* [WORK INSTRUCTIONS]
Write down the lines exactly as they appear, from the one that contains "Screen dimensions: 292x213" through the final line of the records, so that both ends are kept and no pictures come along.

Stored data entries
● ● ● ● ● ● ●

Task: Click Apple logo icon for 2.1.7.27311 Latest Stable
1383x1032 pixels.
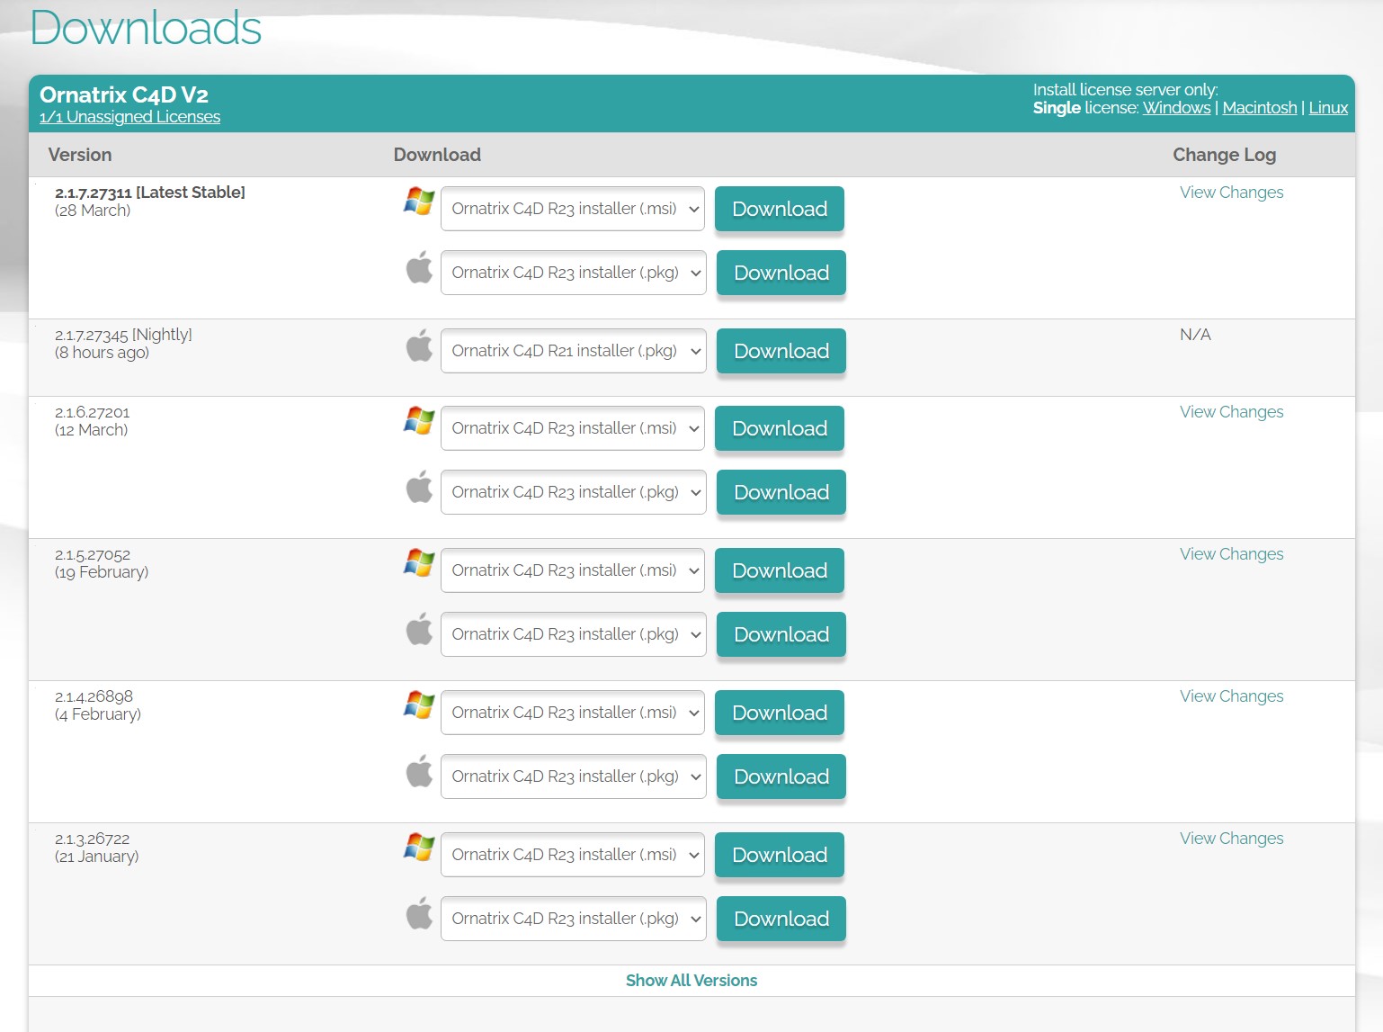Action: coord(419,268)
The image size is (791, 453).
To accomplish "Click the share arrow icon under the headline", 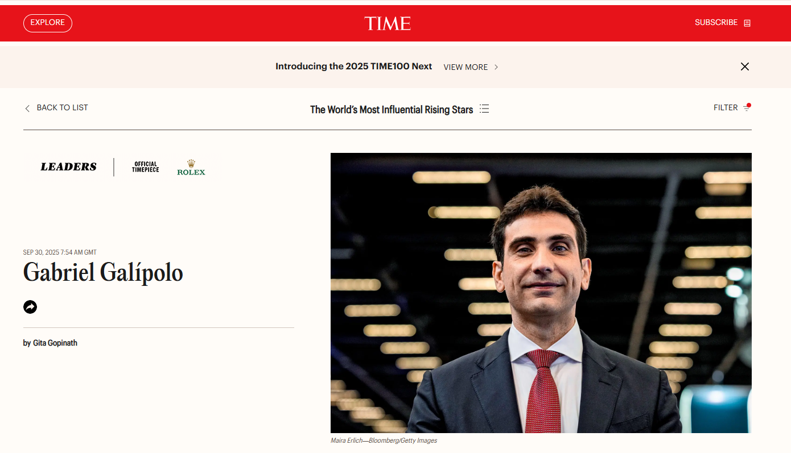I will tap(30, 307).
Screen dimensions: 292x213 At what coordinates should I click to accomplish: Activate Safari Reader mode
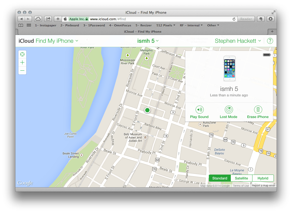click(246, 19)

● ● ● ● ● ● ●

* [SOLUTION]
Screen dimensions: 292x213 At what coordinates should I click to accomplish: Activate Safari Reader mode
click(246, 19)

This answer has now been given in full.